University teacher Mubashar Hasan says he was ‘kidnapped’

Mubashar Hasan, the North South University teacher who has returned home one and a half months after going missing, says he was ‘kidnapped for money’.  

Senior Correspondentbdnews24.com
Published : 22 Dec 2017, 11:34 AM
Updated : 22 Dec 2017, 11:34 AM

The teacher, nicknamed Caesar, spoke to the media in front of his house in Dhaka’s Banasree on Friday morning after returning around 1am.

He says the ‘kidnappers’ kept him in a dark room and fed food brought from restaurant.

Caesar, visibly shaken, said he could not identify his captors.

The university teacher went missing on Nov 7 amid reports of many people, including politicians, a journalist and a businessman, going missing recently.

His family filed a general diary at Khilgaon Police Station when he did not return from the university that day.

His colleagues and peers in Dhaka University’s journalism department demonstrated demanding quick action to trace him.

Many pointed finger at the law enforcers, who have denied the allegation of picking him up.

Utpal Das, the journalist who returned home on Tuesday after remaining missing for over two months, also said his captors had demanded money.

Utpal said he was dropped blindfolded from a microbus at a CNG station in Narayanganj’s Rupganj.
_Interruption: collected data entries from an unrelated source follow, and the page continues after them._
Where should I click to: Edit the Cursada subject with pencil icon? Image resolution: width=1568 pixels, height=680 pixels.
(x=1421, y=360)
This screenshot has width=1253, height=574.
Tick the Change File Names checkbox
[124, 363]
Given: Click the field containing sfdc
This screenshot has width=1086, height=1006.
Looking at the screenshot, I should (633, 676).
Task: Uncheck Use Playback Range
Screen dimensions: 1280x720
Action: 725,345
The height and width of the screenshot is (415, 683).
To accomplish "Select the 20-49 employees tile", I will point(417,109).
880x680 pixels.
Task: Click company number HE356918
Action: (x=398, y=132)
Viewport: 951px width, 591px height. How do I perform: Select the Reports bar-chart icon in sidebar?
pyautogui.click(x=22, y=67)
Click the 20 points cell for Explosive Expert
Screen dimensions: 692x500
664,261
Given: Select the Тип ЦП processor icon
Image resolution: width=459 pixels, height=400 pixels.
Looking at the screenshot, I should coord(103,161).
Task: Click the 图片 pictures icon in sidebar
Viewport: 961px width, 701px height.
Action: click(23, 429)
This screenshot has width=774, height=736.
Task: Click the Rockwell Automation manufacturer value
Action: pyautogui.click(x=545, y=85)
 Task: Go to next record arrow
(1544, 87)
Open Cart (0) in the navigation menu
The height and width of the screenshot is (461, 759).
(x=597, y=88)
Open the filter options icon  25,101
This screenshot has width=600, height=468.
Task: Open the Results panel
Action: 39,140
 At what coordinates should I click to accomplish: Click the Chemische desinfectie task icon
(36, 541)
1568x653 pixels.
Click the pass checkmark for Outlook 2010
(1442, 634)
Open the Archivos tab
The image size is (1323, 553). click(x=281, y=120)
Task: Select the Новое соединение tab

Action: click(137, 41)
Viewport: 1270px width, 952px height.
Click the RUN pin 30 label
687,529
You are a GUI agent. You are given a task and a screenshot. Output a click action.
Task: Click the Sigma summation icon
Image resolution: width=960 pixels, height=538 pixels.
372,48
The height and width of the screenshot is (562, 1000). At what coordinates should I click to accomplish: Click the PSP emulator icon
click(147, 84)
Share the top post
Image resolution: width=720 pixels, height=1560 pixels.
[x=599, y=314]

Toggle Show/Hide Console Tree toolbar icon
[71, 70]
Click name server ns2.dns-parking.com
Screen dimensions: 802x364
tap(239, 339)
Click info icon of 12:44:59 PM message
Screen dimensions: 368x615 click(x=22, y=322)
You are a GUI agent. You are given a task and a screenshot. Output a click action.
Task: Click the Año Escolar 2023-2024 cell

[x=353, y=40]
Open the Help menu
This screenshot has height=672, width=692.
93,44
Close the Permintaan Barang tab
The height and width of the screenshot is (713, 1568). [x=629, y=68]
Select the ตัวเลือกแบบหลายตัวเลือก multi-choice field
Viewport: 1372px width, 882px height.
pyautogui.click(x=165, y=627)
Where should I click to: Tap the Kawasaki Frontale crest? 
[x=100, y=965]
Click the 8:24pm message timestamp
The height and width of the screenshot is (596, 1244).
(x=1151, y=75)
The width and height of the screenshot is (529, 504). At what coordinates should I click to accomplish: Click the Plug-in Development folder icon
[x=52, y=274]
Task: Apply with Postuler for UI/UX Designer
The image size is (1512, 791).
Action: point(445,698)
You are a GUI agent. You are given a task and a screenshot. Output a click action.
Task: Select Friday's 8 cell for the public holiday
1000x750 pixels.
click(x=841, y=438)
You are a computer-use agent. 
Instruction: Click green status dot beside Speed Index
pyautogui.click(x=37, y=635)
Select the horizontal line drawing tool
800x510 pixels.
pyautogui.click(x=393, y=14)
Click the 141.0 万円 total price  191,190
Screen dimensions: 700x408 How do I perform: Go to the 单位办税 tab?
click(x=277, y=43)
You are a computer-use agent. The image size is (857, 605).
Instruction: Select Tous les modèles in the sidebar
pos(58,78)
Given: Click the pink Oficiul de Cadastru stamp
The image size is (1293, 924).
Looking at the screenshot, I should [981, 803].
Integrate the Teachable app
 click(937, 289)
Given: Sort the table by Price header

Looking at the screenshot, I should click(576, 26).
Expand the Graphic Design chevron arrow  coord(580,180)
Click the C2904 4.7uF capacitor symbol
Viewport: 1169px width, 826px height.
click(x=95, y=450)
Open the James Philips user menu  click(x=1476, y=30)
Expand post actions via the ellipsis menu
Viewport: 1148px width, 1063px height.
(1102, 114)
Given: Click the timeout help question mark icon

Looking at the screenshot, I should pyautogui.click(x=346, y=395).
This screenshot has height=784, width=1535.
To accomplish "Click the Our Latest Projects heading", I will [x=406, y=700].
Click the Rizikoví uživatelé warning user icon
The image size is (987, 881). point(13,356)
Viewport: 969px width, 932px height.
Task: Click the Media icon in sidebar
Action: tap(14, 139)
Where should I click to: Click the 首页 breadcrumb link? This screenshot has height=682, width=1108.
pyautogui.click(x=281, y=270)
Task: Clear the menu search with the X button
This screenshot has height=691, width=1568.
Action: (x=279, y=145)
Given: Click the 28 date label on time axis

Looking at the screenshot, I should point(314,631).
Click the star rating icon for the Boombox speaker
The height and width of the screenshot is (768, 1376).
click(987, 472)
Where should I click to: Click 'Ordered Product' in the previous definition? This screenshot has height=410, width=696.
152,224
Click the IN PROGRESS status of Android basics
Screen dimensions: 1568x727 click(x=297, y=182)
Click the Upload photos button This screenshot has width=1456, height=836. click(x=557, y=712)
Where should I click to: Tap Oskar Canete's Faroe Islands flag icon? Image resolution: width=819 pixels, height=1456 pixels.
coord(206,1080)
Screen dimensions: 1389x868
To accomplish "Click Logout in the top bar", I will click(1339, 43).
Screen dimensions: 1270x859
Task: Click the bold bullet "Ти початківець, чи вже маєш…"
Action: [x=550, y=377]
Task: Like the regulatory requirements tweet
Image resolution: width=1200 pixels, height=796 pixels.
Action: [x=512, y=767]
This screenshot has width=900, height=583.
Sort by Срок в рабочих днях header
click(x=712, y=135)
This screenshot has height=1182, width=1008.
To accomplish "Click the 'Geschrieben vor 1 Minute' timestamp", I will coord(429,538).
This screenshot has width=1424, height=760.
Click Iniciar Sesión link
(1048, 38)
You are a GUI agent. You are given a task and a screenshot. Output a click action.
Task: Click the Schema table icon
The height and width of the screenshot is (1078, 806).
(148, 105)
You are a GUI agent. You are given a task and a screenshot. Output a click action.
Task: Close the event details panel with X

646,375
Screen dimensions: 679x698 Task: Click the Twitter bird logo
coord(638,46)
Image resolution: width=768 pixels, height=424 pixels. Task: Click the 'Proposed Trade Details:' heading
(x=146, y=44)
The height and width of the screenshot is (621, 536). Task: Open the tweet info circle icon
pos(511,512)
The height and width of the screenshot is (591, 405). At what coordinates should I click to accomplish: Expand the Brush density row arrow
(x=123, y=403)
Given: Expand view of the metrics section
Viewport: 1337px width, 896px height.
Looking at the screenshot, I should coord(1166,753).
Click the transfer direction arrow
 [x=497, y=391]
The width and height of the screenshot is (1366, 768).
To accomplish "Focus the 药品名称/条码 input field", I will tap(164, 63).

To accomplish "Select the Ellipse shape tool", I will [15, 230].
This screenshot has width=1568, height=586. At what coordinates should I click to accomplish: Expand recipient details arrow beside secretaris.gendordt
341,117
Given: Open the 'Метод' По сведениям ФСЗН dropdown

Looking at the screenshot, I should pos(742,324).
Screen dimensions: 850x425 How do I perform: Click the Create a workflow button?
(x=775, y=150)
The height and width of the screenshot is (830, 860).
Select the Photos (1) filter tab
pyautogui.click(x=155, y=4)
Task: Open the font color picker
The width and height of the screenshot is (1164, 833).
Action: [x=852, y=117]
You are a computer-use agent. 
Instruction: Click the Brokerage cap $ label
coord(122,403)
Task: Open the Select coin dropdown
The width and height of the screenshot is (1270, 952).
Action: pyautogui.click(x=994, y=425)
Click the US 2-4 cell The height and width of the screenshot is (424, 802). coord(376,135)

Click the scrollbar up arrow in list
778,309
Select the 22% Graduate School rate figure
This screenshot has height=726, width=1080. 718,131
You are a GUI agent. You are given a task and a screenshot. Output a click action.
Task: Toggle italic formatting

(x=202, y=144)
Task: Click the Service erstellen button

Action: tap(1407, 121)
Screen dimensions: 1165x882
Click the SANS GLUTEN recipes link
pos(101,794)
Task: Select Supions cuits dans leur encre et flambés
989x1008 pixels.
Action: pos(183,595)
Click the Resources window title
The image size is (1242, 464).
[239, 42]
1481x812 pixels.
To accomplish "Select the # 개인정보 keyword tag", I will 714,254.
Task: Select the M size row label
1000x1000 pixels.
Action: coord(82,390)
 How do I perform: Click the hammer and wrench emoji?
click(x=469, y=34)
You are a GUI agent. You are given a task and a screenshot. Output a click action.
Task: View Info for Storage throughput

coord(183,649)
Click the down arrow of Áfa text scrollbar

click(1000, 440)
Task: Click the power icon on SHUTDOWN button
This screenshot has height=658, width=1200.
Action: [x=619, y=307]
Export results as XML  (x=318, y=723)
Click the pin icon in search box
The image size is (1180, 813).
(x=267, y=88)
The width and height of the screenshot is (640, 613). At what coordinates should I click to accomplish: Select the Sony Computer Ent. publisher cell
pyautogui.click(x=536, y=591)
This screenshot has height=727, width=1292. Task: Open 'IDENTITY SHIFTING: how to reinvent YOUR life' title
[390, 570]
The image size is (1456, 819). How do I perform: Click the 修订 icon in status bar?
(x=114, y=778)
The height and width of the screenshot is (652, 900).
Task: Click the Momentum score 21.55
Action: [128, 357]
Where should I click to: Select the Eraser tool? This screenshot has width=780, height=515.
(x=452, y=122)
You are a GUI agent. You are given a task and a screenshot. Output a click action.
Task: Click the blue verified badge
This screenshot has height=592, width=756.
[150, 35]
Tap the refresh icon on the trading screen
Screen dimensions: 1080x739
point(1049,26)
Caesar, too, says his captors dropped him blindfolded from a microbus in airport area on Thursday night.

He said the abductors had an altercation among themselves over money on the microbus.

He said he later went home by autorickshaw and his family paid the fare.

About the place he was kept in, Caesar said the room had a sealed off window and he did not see daylight before Friday.

Asked about the motive behind his abduction, the teacher, who was involved in a research project on religion and militancy, said, “The main issue was money. They might not have understood my family profile.”

He said the abductors took away Tk 27,000 from him on the day of capturing him.

He also said there was a disagreement among his abductors on whether to keep him alive or to kill him.

“Somehow, I came to understand that something happened to them…someone of them went missing. They were very much afraid,” Caesar said.

He also said his captors might have phoned his family once, but he did not know what was discussed.

Caesar, who had worked as a journalist also, thanked the media and the teachers for helping his family.

Caesar is the sixth person to return home after going missing recently.

One of the six, businessman Aniruddha Roy, claimed he was a ‘victim of vengeance’.